Carl Gutierrez and Maurna Desmond
Depth of the downturn signals a return to thrift that will keep a lid on future growth.
Stingy is as stingy does. The bout of miserable U.S. employment data on Friday is a sign that suddenly penny-pinching Americans are unlikely to return to their spendthrift ways for years, an echo of the generation that came out of Great Depression.
The government reported Friday that the U.S. economy shed 651,000 nonagricultural jobs in February, bringing the national unemployment rate to 8.1%, from 7.6% in January. The government had expected employers to eliminate 650,000 jobs and an increase in the jobless rate to 8.0%. Average hourly earnings rose by 0.2%.
"It was bad across the board," said Doug Roberts, chief investment strategist at ChannelCapitalResearch.com, "but the one thing that was a bit disheartening was the level of government employment--the rate of increase was stagnant from last month. You'll also notice the same with health services too, indicating that even the so-called stronger parts of the economy seem to be weakening."
The Labor Department also revised the December payrolls figure downward, to 681,000 jobs lost, from 577,000 previously, and the January payrolls figure, to 655,000 lost, from 598,000 earlier. The total number of unemployed increased by 851,000, to 12.5 million. The number of unemployed Americans has increased by roughly 5.0 million in the past year alone, raising the unemployment rate 3.3 percentage points. Unemployment now stands at the highest since December 1983.

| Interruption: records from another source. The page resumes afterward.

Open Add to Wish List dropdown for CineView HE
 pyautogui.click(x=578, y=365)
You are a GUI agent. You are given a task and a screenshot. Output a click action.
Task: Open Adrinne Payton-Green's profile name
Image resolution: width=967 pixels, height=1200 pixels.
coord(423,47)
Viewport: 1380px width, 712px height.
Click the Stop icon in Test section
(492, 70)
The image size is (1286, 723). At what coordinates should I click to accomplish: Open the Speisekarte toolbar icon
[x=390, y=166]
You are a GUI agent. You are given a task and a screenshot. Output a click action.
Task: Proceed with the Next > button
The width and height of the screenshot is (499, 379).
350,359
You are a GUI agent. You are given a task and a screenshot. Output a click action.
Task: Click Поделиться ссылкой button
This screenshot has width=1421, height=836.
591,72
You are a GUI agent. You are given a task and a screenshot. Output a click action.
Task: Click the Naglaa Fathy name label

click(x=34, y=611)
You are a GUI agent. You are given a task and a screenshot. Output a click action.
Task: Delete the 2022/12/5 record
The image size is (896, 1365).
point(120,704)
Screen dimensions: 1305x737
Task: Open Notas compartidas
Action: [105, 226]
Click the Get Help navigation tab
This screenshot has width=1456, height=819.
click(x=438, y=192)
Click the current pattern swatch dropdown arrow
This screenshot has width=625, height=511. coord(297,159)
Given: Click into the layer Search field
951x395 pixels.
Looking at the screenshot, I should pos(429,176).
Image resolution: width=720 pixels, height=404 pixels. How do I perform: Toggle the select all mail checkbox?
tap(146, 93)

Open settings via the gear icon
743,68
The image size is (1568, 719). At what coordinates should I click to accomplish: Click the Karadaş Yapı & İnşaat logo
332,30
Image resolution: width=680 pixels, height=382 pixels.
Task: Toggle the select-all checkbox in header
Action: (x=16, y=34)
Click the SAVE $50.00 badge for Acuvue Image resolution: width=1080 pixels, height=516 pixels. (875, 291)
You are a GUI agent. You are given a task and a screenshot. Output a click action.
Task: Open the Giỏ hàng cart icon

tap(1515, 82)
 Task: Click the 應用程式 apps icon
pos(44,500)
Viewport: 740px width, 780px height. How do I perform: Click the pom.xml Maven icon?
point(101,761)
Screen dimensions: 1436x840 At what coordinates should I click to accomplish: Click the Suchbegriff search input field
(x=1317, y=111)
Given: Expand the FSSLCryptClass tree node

The length of the downturn could also significantly alter the public's psyche. "The longer and deeper the downturn is, the stronger effect it will have people's long-term psyche, and that will mean more cost-savings, both personally and for businesses," Roberts said.
The trends is already being demonstrated by rising savings (See "Income, Spending, Saving Rose In Jan.")
Steven Wieting, an economist at Citigroup, said the steep slope higher in joblessness will only be arrested if production declines fade and inventories are cleared.
"That may happen several months from now, but very sharp employment declines should persist in the near term, and represent a threat to psychology," Wieting said.
American consumers had been an engine global economic growth for much of the past two decades. For the slowdown that began with the U.S. subprime crisis -- itself an emblem of the American consumer culture -- to end, something will have to pick up the slack. A resumption of the U.S. retail buying binge seems not to be it.
On Thursday, the government released figures showing a record 31.8 million Americans received food stamps at the latest count, an increase of 700,000 in one month. Food stamps are forecast to cost at least $51.0 billion in this fiscal year ending Sept. 30, up $10.0 billion from fiscal 2008.
In a sign that new jobs are proving hard to come by, the number of long-term unemployed also has risen, by 1.6 million, in the past 12 months. Job losses were widespread across nearly all major industry sectors. The continued hemorrhaging of jobs is “symptomatic of a very, very severe recession," said Citigroup chief economist Bob DiClemente.
The contracting economy has triggered 14 months of worsening unemployment, with 10.0% of the population expected to be out looking for a job before the worst is over.
--Reuters contributed to this article.